Results suggest that the gain recommendations provided by both DSL and FIG6 exceeded the gain actually used by the adult hearing-impaired subjects in this study. Gain recommendations from the manufacturer's algorithm provided a closer approximation to the use gain values of these subjects. These findings suggest that, for adult hearing aid users who cannot perform loudness judgments reliably, the manufacturer's algorithm would be expected to provide a closer approximation to loudness-based use gain values than either DSL or FIG6. However, AAI calculations revealed that the gain recommendations from this algorithm produce adequate audibility of speech only if one assumes linguistic competence. When AAI values are transformed to predict the intelligibility of low-context speech materials, it appears that the degree of audibility may not be appropriate for prelingually hearing-impaired children with more than a moderate hearing loss.

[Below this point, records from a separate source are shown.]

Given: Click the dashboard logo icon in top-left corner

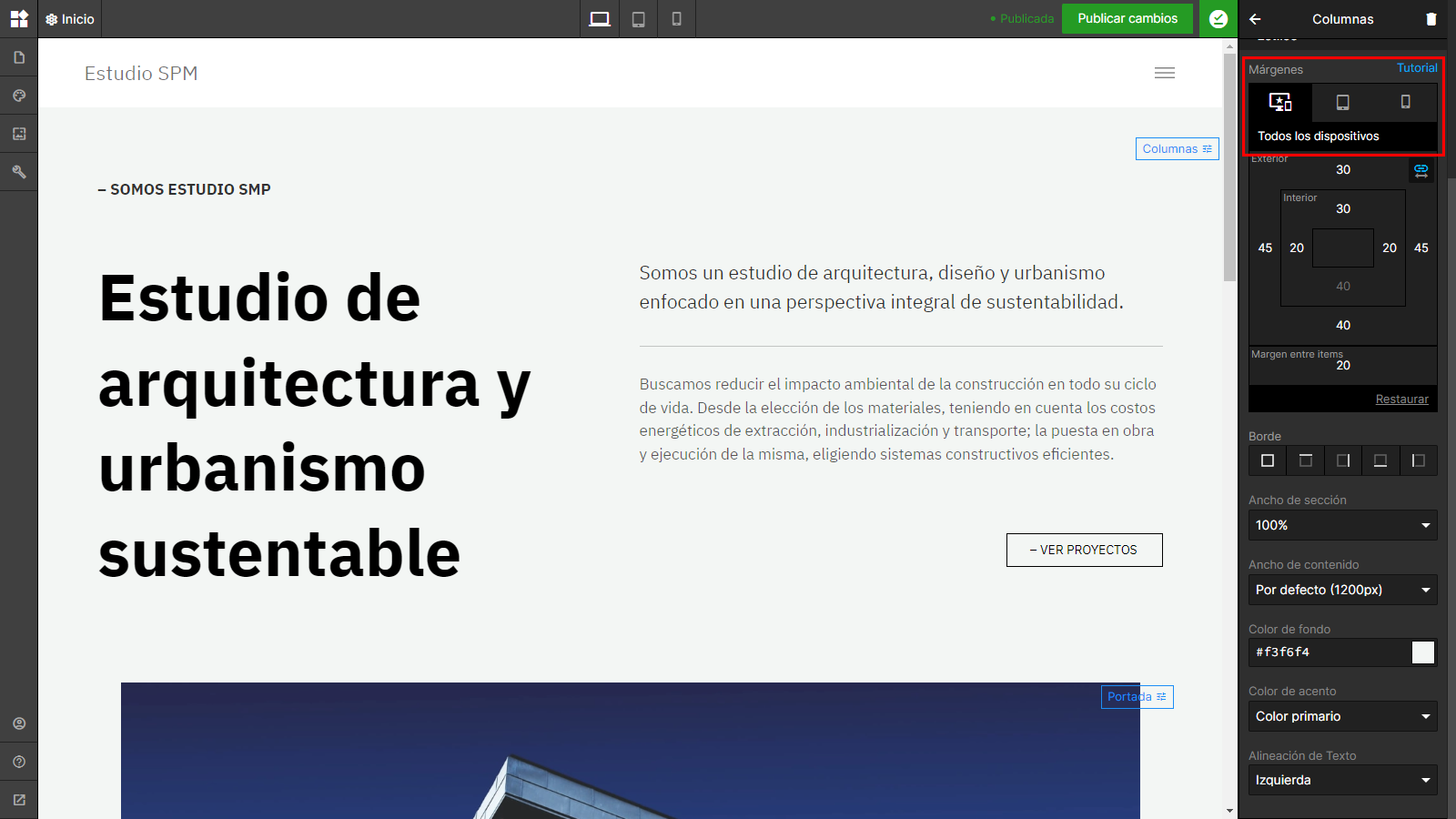Looking at the screenshot, I should click(19, 19).
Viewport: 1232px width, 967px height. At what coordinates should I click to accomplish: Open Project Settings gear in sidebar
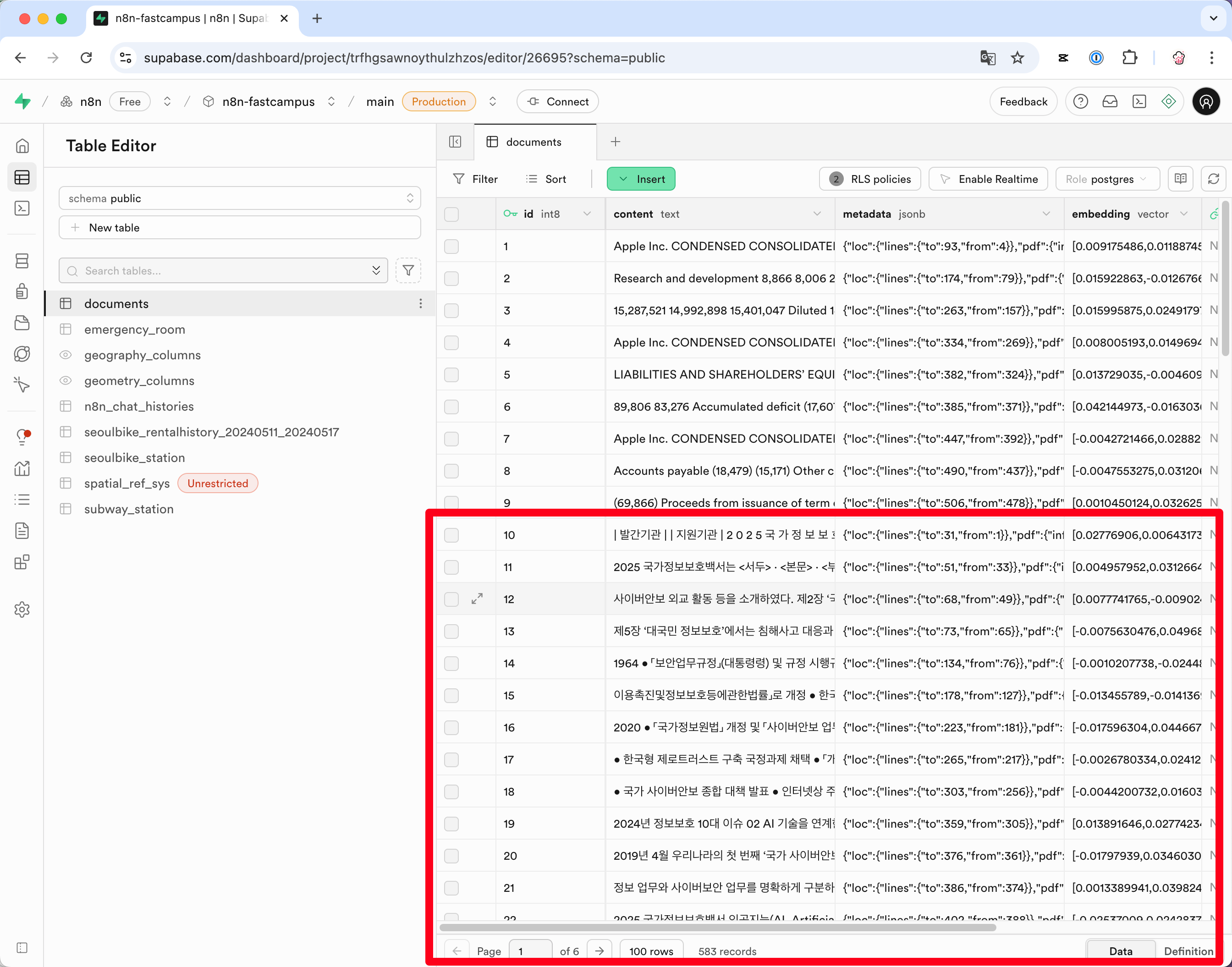click(22, 610)

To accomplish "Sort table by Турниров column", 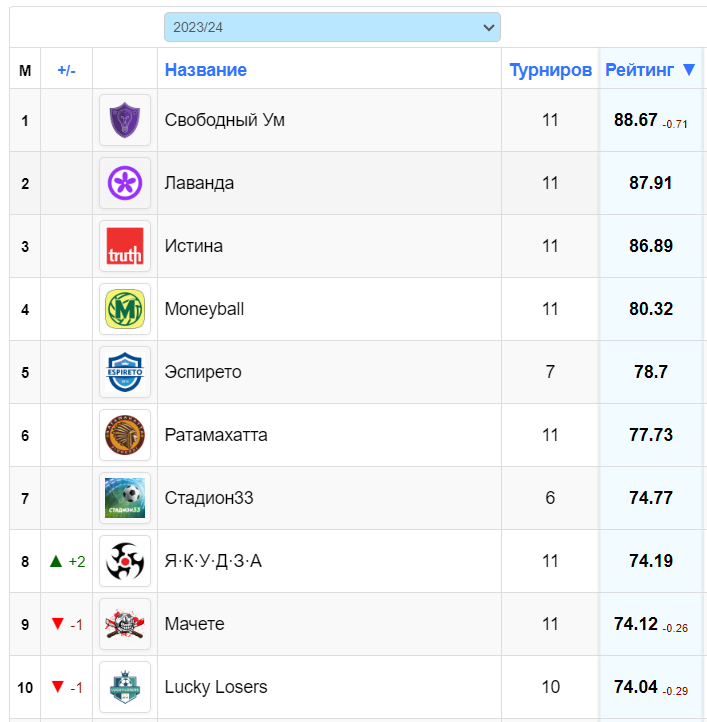I will point(550,70).
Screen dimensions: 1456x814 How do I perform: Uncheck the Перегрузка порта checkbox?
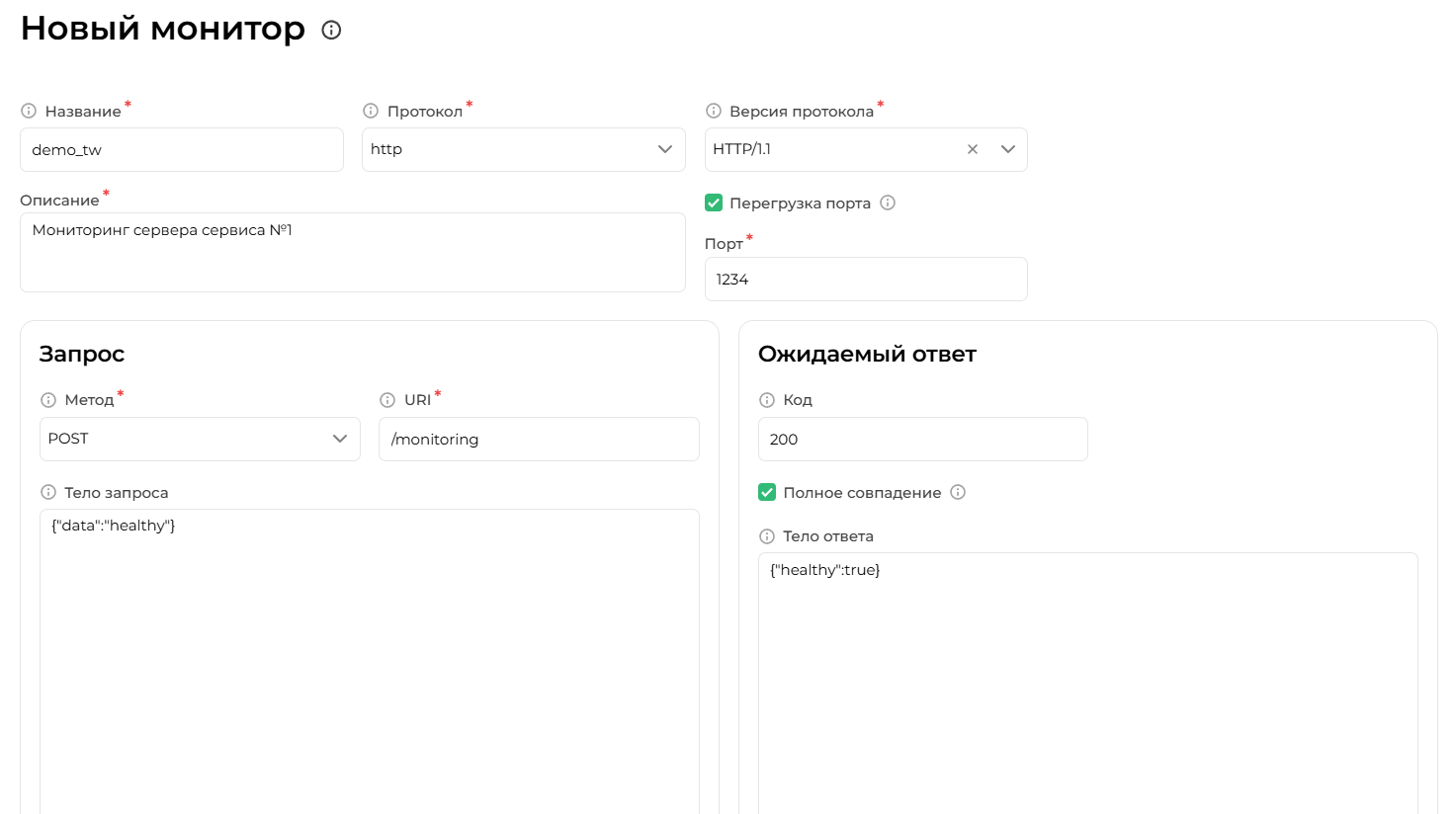point(714,203)
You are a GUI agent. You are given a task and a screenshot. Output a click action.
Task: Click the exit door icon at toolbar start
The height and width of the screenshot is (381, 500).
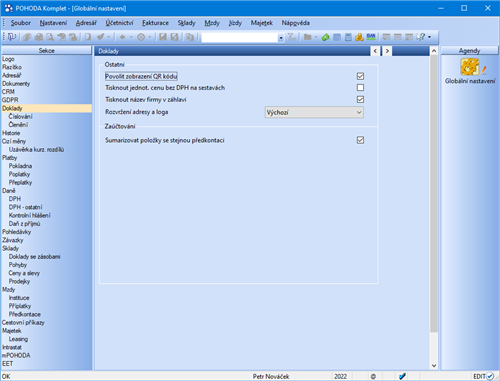pos(12,37)
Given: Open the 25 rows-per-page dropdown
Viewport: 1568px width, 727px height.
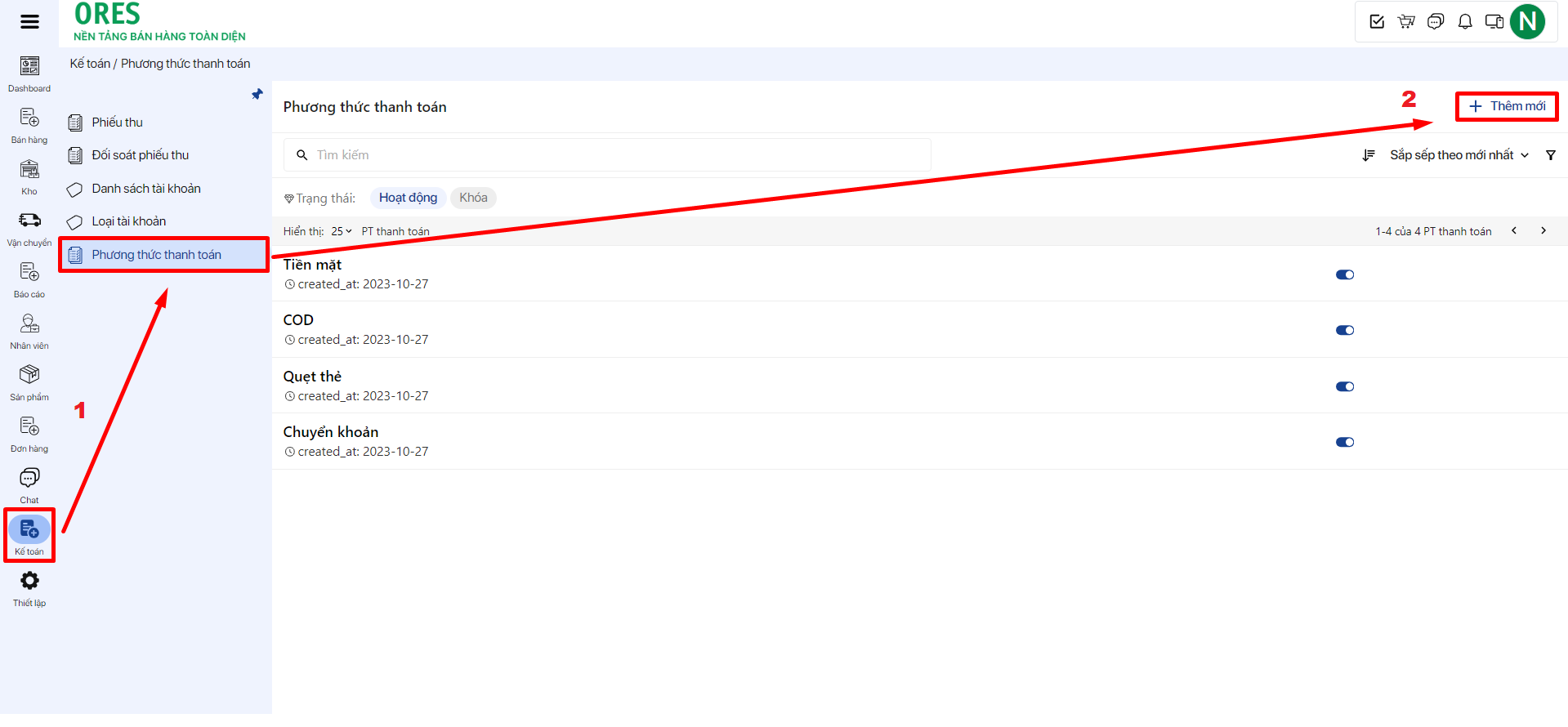Looking at the screenshot, I should [341, 231].
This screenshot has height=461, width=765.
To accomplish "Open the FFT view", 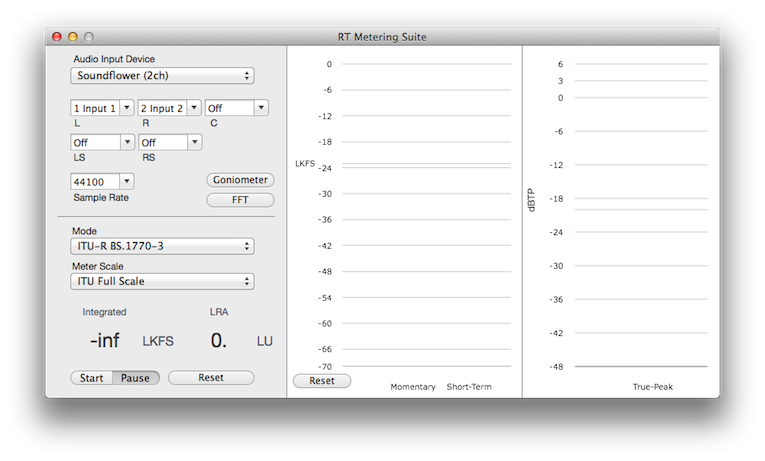I will [240, 200].
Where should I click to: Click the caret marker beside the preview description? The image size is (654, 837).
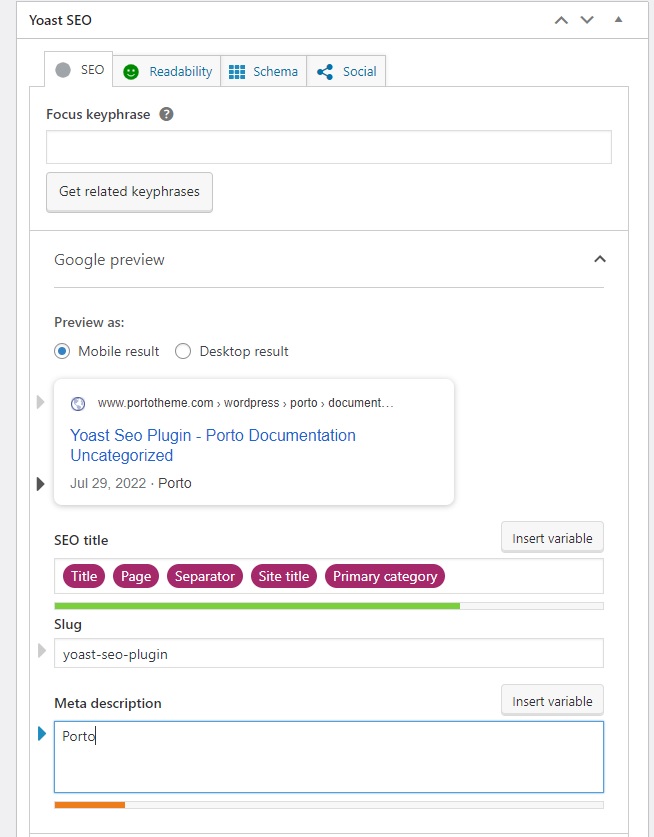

近年来,宽动态范围压缩(WDRC)的应用越来越成功。为了优化与这类助听器电路的匹配,响度增长的主观测量方法经常被使用。不幸的是,这类测量方法无法应用于婴儿、幼儿和一些老年人。本研究的主要目的是比较最近描述的两种基于阈值的非线性助听器验配程序(DSL 4.0和FIG6)的验配建议与基于响度增长主观测量进行验配的成年助听器使用者的实际使用增益设置。由于不能假定成人的使用设置适用于幼儿,第二个目标是量化从响度增长测量得出的使用设置下言语的可听度。
49名患有轻至重度感音神经性听力损失的成年助听器使用者参与了本研究。对于所有受试者,使用响度增长测量来优化双通道WDRC助听器的验配。将50和80 dB SPL下的实际使用增益与DSL、FIG6以及制造商基于阈值的验配算法所推荐的增益进行比较。
总体而言,DSL和FIG6所规定的增益都超过了这些助听器佩戴者的实际使用增益。这些差异随频率增加,在某些情况下观察到超过20 dB的差异。制造商的算法比DSL或FIG6更接近实际使用增益。利用这些实际使用增益值,针对轻至重度四个听力损失程度(共12种情况)的软声、平均声和大声言语计算了助听听阈指数(AAI)。应用连续话语和无意义音节的传递函数来得出估计的可懂度分数。对于较高语境的言语材料,12种情况中有9种的估计可懂度≥85%。对于低语境的言语材料,12种情况中只有3种的估计可懂度≥85%。
结果表明,DSL和FIG6提供的增益建议超过了本研究中成年听力受损受试者的实际使用增益。制造商算法的增益建议更接近这些受试者的实际使用增益值。这些发现表明,对于无法可靠进行响度判断的成年助听器使用者,与DSL或FIG6相比,制造商的算法预计能更接近基于响度的实际使用增益值。然而,AAI计算表明,只有在假定语言能力的情况下,该算法的增益建议才能产生足够的言语可听度。当将AAI值转换以预测低语境言语材料的可懂度时,对于中度以上听力损失的语前聋儿童,可听度程度似乎并不合适。